Critique. Des rêves en Contrechamps
Critique.
C'est le programme qu'on trouverait dans ses rêves restés trop souvent inassouvis. Vendredi soir, dans un Studio Ernest-Ansermet à Genève plein à craquer, L'Ensemble Contrechamps et le Nieuw Ensemble Amsterdam lui ont conféré des formes réelles, avec deux œuvres très attendues. Le Concerto pour violon de Ligeti, tout d'abord, qui incarne à lui seul un voyage inouï à travers les reliefs accidentés et virtuoses d'un «Præludium: Vivacissimo luminoso» et d'un «Appassionato: Agitato molto» à ôter le souffle. Deux mouvements entrecoupés par les plaines oniriques d'un triptyque en forme d'énigme («Aria, Hoquetus, Choral: Andante») et par une «Passacaglia: Lento intenso» suspendue dans l'éther. On sort de cette œuvre éberlué, foudroyé par la voracité du violon de l'Américaine Jennifer Koh. Son archet agresse les cordes sans jamais s'approcher des dangers du strident; ses crins cassent mais le violon demeure dans les sonorités rondes et chaudes.
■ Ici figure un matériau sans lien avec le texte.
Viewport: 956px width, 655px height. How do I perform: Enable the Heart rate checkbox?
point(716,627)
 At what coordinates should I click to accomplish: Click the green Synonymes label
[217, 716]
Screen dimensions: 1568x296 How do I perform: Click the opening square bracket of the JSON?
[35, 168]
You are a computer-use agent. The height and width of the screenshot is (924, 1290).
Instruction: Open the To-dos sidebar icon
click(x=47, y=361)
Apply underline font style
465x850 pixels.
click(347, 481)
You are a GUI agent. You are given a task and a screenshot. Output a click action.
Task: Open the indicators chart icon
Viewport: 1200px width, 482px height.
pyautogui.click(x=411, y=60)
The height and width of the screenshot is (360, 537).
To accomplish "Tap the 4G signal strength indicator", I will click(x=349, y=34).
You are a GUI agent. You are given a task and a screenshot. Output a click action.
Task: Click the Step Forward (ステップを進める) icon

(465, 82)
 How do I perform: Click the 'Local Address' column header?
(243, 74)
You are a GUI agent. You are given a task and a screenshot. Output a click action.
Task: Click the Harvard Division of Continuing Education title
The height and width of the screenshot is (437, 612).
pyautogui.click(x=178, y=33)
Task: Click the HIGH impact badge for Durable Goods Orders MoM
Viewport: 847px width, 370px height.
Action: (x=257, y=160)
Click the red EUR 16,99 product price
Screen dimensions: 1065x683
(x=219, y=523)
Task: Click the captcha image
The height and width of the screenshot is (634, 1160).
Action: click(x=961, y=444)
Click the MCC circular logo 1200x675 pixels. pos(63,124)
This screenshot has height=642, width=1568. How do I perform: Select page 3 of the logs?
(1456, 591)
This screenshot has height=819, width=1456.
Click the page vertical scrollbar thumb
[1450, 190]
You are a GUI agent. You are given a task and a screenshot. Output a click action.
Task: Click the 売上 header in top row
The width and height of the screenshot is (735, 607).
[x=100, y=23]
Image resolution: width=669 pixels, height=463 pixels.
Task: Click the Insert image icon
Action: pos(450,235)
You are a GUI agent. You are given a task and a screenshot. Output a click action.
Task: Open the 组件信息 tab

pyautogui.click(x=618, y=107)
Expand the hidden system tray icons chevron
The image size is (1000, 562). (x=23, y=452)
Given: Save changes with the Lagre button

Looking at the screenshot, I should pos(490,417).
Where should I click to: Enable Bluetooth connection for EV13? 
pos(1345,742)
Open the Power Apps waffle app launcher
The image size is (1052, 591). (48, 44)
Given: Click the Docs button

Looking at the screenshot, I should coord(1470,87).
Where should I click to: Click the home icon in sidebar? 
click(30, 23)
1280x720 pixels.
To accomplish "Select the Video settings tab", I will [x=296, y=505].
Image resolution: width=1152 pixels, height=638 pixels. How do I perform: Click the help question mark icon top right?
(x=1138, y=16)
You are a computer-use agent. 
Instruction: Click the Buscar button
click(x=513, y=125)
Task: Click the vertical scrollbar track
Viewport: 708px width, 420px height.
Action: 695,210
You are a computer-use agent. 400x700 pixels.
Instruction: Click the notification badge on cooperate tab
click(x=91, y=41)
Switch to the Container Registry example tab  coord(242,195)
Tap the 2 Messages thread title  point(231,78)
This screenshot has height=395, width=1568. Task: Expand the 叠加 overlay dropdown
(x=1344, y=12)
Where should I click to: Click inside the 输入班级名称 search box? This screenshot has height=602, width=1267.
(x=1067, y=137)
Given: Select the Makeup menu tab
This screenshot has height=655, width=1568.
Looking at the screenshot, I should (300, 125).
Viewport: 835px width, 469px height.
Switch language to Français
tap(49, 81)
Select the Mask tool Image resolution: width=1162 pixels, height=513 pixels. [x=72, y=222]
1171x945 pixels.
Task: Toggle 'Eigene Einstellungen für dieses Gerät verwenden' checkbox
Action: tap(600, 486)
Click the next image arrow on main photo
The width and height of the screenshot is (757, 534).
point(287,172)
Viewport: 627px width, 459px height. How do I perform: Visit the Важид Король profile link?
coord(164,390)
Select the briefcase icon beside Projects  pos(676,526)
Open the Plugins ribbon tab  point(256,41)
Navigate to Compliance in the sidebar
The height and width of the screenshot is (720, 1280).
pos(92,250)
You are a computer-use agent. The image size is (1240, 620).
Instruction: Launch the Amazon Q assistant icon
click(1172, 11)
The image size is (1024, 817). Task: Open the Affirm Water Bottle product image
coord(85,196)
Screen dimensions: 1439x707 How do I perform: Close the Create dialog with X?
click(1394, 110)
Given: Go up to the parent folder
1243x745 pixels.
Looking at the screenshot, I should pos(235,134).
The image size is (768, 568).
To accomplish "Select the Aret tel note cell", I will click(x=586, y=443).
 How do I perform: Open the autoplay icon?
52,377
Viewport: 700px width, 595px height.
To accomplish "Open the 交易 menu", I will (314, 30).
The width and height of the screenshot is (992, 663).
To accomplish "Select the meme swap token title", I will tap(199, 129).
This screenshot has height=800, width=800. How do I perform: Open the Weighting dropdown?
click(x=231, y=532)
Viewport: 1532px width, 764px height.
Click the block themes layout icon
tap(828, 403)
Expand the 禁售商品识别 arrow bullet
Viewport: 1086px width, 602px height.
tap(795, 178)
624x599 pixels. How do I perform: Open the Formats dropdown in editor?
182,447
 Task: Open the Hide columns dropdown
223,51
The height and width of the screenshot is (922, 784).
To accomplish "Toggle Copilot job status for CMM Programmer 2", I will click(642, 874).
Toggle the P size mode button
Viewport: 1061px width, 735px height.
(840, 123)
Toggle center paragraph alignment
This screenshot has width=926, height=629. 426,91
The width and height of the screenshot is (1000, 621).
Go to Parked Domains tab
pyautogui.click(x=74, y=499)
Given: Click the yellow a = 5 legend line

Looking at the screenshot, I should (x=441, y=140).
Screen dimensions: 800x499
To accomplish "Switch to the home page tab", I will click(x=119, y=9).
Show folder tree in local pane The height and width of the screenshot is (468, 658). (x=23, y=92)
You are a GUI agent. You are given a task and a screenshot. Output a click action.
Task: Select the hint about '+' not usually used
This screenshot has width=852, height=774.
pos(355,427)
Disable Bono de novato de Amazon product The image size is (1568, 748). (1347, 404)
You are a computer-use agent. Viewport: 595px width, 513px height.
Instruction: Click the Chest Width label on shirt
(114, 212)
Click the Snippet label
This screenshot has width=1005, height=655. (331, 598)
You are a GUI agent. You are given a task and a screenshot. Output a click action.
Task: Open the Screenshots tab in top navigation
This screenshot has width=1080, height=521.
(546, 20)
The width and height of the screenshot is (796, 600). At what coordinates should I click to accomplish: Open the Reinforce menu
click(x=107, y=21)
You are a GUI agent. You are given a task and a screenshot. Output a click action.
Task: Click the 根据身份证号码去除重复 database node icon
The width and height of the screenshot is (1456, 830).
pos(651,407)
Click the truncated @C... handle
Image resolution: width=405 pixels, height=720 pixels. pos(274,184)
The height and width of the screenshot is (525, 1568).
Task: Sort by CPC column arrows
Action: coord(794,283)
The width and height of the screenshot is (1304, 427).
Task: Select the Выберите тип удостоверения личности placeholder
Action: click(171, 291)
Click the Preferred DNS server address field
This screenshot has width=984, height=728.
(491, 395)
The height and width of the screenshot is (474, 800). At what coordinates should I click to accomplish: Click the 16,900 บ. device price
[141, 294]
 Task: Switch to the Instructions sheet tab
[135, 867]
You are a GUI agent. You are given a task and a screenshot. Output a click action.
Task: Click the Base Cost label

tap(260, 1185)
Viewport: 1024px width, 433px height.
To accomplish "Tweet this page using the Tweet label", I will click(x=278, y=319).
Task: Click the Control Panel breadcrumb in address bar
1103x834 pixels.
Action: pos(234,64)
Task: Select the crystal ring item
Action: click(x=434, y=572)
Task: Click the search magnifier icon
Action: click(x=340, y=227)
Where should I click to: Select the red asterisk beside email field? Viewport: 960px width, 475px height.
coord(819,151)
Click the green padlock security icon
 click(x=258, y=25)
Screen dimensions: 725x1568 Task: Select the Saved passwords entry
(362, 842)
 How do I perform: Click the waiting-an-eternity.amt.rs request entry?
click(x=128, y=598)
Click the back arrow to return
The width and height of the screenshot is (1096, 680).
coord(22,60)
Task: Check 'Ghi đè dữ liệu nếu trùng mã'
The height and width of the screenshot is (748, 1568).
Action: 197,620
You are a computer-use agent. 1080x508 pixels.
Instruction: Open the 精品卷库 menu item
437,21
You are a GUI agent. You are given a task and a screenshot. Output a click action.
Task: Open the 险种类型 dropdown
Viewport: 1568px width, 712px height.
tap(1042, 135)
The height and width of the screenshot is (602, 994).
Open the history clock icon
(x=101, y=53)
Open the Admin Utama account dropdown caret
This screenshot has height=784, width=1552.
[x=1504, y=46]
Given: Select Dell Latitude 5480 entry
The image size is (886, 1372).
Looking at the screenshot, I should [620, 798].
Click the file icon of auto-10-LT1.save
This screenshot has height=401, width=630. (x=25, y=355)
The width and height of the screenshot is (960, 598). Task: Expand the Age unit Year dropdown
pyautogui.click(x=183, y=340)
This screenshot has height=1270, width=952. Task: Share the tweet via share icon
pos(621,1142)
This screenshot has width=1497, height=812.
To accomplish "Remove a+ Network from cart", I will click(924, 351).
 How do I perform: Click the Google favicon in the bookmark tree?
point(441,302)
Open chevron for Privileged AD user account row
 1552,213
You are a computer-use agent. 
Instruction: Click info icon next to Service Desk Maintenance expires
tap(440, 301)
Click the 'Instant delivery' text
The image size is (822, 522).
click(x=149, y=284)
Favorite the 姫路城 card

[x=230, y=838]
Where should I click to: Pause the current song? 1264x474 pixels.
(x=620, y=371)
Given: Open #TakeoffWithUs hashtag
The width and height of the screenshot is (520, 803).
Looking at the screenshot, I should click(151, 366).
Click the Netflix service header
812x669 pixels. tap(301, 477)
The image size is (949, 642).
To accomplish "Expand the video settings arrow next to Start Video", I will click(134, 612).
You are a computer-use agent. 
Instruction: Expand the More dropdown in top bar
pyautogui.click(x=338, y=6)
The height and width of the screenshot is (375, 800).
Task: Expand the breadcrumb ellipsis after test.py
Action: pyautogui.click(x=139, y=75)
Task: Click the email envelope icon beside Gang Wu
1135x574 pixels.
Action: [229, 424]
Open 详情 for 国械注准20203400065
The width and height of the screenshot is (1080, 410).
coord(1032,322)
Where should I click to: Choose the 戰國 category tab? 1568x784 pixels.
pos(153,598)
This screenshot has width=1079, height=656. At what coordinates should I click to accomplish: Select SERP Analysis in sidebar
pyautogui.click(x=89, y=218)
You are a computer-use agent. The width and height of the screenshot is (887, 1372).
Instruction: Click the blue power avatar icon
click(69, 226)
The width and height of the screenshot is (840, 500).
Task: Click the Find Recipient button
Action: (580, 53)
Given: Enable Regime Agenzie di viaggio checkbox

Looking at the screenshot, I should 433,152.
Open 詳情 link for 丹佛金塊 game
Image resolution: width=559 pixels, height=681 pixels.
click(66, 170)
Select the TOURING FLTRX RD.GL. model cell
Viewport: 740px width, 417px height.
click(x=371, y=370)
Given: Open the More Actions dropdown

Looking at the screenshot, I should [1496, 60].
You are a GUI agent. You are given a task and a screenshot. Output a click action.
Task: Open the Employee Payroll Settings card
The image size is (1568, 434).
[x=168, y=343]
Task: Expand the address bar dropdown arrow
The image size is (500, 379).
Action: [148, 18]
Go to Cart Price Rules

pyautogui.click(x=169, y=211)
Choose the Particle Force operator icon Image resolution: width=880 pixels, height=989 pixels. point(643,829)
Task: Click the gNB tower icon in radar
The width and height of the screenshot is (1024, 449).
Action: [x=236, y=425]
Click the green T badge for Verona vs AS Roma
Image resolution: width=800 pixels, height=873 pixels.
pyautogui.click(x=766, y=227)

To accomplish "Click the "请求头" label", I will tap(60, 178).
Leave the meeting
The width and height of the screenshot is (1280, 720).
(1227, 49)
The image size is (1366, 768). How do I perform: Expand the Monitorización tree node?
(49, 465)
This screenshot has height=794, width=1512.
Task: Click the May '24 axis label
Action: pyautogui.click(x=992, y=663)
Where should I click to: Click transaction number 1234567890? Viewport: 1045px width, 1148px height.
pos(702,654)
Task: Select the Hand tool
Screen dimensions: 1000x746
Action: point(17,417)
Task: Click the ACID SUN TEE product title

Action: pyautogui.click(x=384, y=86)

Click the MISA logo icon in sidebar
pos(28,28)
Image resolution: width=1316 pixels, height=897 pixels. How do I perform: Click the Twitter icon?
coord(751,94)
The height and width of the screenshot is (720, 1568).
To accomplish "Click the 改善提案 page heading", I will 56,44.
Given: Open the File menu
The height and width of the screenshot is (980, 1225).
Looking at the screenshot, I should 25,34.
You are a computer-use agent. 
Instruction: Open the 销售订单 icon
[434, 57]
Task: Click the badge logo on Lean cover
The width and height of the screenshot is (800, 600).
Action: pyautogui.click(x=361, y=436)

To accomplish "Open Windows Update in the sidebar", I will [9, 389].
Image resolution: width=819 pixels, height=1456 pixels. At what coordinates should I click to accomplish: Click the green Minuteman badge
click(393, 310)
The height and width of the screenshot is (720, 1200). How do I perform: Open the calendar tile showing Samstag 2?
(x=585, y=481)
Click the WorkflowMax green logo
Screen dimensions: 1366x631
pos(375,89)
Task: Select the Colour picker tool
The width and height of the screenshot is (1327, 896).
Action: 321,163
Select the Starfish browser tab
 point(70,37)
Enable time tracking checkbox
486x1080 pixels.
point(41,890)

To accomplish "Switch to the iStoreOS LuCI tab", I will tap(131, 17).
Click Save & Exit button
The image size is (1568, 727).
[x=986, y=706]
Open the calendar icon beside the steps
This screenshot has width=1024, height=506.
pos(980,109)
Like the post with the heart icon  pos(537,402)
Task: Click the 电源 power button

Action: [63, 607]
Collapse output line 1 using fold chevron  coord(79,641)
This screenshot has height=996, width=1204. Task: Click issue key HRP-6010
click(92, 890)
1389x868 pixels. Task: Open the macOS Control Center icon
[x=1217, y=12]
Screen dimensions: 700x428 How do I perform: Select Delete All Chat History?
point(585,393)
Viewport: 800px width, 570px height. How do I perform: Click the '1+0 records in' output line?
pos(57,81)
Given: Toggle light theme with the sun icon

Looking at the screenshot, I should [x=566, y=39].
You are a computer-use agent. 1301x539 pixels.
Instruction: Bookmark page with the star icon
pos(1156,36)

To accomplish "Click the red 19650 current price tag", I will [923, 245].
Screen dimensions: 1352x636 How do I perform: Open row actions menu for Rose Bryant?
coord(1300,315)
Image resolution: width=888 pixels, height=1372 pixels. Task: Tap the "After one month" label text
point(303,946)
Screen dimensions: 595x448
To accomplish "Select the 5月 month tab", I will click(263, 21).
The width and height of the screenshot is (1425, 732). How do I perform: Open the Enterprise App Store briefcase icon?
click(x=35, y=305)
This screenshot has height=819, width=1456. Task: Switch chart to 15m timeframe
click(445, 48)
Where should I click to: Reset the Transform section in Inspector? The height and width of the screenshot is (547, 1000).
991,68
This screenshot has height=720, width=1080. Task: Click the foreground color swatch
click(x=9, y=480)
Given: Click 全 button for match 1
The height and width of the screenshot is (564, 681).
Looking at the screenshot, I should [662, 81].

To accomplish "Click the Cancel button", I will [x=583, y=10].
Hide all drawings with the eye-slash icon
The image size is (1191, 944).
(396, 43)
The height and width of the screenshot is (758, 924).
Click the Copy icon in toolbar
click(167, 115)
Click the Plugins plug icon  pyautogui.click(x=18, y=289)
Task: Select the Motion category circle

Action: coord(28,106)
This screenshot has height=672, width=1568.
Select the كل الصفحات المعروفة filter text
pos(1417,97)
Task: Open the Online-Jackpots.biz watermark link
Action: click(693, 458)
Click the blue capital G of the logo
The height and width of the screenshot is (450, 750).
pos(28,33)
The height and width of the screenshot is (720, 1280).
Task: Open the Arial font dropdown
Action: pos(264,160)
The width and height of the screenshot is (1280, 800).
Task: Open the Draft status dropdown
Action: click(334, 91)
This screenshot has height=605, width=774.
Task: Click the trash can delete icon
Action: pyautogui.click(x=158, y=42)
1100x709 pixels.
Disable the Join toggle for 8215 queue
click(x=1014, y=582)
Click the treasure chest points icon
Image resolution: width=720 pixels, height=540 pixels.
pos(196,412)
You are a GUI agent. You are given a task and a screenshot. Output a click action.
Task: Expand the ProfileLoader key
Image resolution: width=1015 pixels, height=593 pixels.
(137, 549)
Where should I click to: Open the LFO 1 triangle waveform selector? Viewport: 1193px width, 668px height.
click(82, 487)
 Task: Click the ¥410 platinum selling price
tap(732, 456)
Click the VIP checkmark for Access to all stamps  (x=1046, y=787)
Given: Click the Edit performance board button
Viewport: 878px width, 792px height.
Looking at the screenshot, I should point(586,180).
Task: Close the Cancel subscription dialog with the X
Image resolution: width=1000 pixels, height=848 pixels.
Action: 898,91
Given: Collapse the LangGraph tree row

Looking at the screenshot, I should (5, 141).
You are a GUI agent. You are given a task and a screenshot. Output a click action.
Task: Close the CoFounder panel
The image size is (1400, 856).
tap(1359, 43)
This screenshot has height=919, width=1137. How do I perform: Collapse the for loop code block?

Eh puis, il y a cette cadence finale, dévalée dans le vertige, qui révèle chez la violoniste une technique époustouflante.
Plus tard, les flux et reflux de... exposante-fixe... de Boulez plongent l'assistance dans un tout autre univers, plus magmatique (mais jamais lourd), tourné vers ce langage en spirale et par couches superposées que le compositeur français affectionne particulièrement. La flûte de l'excellent Jacques Zoon active et pilote un dispositif informatique (mis au point par l'Ircam) qui crée de saisissants effets d'échos. Les deux ensembles, en arrière-plan, avancent par vagues précises, sous la direction passionnée de Jurjen Hempel. C'est la deuxième grande réussite d'une soirée qui avait débuté avec le très beau Der ferne Klang de Heinz Holliger. Cette mise en bouche faite d'une longue nappe sonore a opéré comme une promesse de rêves dorés, avec ses dissonances prolongées et ses convergences rares et courtes vers l'accord parfait.